Le cobicistat est couramment disponible sous forme de comprimé oral à 150 mg lorsqu'il est utilisé comme rappel pharmacocinétique autonome. Dans les associations à doses fixes, il est inclus à 150 mg aux côtés d'autres agents antirétroviraux, tels que l'elvitégravir, le darunavir ou l'atazanavir. Le dosage typique est une fois par jour avec de la nourriture, et la concentration exacte dépend du produit combiné prescrit.

INTERACTIONS MÉDICAMENTEUSES

Le cobicistat inhibe les enzymes CYP3A, ce qui entraîne une augmentation des taux sanguins de nombreux médicaments co-administrés en ralentissant leur métabolisme. Cela peut augmenter le risque de toxicité avec des médicaments tels que certaines statines, sédatifs et autres antirétroviraux. Les médicaments qui induisent fortement le CYP3A, comme la rifampicine ou la carbamazépine, peuvent réduire son efficacité. Par conséquent, une sélection minutieuse et un ajustement de la dose des médicaments qui interagissent sont nécessaires pendant le traitement.

INTERACTIONS ALIMENTAIRES

Le cobicistat n'a pas d'interactions alimentaires significatives et il est généralement recommandé de le prendre avec de la nourriture pour améliorer l'absorption. La nourriture aide à maintenir des niveaux de médicament plus constants, mais elle ne modifie pas de manière significative son métabolisme ou son efficacité.

CONTRE-INDICATIONS

Le cobicistat est contre-indiqué chez les patients présentant une hypersensibilité au médicament ou à ses composants. Il ne doit pas être utilisé avec des médicaments fortement dépendants du métabolisme du CYP3A, tels que le midazolam ou le triazolam oral, en raison d'un risque de toxicité grave.
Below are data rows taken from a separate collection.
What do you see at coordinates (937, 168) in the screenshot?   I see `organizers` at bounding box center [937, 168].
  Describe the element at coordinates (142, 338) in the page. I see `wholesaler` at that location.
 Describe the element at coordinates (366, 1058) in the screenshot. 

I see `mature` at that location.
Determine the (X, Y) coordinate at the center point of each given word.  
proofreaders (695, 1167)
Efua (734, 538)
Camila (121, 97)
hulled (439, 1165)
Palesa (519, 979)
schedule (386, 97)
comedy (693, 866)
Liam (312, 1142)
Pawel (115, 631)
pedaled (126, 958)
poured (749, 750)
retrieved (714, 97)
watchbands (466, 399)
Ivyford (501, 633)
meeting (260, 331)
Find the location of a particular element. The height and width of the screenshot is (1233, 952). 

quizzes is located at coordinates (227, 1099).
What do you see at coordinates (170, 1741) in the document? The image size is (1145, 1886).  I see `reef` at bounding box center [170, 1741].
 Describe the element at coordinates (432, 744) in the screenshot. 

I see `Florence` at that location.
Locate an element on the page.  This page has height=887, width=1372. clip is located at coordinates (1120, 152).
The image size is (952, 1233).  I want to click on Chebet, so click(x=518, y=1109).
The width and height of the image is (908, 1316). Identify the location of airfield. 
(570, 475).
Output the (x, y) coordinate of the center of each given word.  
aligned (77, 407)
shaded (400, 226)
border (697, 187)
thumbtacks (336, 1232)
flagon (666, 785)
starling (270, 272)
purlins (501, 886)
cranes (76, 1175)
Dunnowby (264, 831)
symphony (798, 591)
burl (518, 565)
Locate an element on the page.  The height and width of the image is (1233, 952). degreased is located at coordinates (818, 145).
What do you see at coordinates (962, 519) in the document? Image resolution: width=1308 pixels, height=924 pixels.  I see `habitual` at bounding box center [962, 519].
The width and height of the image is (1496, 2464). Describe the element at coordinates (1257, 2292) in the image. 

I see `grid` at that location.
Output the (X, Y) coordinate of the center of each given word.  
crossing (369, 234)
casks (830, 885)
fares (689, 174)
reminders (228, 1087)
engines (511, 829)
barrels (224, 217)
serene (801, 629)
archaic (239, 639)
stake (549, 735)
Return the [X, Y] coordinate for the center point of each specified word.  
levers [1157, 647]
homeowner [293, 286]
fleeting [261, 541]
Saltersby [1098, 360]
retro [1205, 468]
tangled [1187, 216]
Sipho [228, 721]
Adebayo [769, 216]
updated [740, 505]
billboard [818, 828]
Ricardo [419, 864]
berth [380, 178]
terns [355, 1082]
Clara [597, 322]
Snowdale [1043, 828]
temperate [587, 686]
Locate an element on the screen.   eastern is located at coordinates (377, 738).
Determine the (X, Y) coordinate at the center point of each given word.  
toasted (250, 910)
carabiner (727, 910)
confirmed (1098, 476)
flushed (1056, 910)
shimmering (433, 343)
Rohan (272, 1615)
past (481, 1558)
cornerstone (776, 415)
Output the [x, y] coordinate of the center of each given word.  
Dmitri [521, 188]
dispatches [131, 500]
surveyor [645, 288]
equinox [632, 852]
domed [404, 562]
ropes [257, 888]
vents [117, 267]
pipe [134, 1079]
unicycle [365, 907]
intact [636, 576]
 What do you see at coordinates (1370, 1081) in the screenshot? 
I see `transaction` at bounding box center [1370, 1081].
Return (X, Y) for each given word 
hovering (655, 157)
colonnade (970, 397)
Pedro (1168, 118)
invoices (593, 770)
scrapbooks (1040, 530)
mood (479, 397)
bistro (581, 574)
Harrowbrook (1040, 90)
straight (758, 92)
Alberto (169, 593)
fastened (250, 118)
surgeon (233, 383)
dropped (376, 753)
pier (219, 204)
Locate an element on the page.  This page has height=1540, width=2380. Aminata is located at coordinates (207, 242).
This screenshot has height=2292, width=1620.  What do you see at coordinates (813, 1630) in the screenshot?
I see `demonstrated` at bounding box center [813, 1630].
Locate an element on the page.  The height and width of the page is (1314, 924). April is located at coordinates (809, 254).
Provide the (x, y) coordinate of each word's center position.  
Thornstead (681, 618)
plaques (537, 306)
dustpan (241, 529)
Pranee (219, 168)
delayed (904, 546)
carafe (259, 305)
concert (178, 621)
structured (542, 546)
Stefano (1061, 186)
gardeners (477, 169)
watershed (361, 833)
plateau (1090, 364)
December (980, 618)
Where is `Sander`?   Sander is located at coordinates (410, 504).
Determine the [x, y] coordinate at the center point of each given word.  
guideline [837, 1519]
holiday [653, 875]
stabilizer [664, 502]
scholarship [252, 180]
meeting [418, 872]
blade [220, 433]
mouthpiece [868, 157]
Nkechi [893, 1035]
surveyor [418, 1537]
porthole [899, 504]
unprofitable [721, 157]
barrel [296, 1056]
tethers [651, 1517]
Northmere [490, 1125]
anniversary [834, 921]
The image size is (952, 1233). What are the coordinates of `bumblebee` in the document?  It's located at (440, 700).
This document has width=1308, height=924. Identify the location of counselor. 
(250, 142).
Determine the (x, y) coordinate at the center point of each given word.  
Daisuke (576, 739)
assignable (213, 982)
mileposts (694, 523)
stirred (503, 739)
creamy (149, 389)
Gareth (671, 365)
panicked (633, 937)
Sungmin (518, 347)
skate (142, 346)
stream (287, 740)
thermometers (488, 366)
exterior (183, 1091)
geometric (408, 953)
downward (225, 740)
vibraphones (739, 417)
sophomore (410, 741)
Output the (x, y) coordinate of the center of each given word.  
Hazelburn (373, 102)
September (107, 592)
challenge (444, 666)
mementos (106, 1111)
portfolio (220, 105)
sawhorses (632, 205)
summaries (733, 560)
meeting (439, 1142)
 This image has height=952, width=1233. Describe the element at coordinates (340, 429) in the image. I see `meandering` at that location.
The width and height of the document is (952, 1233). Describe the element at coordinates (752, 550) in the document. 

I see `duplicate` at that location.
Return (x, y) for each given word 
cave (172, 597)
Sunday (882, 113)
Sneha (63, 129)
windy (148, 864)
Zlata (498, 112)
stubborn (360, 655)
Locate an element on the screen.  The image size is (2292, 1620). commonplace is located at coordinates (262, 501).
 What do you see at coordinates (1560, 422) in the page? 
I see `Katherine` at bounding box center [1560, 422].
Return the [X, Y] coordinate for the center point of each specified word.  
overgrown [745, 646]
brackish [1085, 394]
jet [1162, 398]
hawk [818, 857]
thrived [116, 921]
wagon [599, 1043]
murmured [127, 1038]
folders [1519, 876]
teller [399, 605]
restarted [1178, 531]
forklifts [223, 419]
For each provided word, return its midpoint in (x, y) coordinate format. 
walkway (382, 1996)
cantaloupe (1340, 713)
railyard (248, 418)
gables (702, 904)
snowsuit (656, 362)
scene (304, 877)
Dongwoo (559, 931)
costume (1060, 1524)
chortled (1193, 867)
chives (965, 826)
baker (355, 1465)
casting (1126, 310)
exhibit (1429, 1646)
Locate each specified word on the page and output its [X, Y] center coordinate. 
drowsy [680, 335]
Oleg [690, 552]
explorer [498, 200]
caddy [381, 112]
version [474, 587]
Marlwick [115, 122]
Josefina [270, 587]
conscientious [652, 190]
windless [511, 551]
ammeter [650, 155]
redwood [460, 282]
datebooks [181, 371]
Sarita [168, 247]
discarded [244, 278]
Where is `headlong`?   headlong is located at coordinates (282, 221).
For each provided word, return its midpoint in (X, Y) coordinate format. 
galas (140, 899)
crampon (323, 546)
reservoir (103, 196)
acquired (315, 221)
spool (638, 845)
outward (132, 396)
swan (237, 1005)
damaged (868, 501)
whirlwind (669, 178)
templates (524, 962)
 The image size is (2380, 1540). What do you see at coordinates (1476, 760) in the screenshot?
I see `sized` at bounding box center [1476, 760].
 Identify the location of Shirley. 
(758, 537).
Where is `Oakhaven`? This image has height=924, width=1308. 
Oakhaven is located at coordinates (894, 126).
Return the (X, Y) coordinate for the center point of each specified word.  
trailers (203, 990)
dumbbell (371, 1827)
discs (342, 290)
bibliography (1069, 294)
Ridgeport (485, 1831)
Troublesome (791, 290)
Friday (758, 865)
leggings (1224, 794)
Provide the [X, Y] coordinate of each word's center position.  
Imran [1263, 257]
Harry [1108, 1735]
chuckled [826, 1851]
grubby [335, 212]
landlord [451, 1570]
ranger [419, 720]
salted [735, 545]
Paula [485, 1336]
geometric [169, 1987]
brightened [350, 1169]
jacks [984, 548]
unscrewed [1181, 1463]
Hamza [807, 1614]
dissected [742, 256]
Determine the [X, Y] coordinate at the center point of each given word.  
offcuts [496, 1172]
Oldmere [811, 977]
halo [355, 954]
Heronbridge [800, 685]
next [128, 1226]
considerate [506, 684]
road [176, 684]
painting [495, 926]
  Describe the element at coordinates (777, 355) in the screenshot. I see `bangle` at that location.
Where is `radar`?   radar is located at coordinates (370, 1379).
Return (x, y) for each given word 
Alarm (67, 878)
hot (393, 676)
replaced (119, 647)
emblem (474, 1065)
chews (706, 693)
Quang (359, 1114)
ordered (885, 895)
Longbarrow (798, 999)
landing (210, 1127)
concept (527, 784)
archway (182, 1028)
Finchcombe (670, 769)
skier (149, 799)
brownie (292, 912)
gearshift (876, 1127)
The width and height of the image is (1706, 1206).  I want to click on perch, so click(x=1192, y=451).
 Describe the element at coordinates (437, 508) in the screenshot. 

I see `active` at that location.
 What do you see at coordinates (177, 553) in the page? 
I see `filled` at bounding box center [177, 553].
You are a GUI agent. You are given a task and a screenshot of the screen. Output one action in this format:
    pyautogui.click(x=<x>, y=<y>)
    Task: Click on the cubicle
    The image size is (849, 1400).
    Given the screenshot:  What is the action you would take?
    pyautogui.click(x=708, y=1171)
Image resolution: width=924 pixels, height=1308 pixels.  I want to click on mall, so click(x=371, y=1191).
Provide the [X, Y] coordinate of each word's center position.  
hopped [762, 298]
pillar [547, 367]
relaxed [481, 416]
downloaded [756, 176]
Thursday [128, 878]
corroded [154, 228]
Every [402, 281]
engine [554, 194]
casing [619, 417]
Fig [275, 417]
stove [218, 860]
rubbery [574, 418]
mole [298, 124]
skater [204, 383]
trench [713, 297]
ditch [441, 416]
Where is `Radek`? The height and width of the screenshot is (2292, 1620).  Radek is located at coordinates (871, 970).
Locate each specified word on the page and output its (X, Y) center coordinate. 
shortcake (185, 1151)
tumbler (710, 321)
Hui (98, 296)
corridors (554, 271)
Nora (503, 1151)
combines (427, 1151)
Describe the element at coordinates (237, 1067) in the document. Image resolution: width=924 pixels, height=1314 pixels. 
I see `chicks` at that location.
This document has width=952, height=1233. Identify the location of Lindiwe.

Il est également contre-indiqué avec les inducteurs puissants du CYP3A comme la rifampicine ou le millepertuis, car ceux-ci peuvent réduire considérablement son efficacité.

EFFETS SECONDAIRES

•Nausée

• Vomissements

• Douleur abdominale

•Éruption cutanée

• Augmentation de la créatinine sérique (sans véritable dommage rénal)

• Enzymes hépatiques élevées

• Jaunisse (rare)

SURDOSE

• Aucun antidote spécifique disponible

• Un traitement de soutien et symptomatique est recommandé

• Possibilité d'inhibition exagérée du CYP3A conduisant à une augmentation des niveaux de médicaments co-administrés

TOXICITÉ

La toxicité du cobicistat est principalement liée à une inhibition excessive du CYP3A, qui peut augmenter les taux de médicaments co-administrés et entraîner des effets indésirables liés aux interactions. Il peut également provoquer une élévation des enzymes hépatiques et une augmentation réversible de la créatinine sérique sans véritable lésion rénale. Des symptômes gastro-intestinaux tels que des nausées, des vomissements et de la diarrhée peuvent survenir en cas d'exposition plus élevée.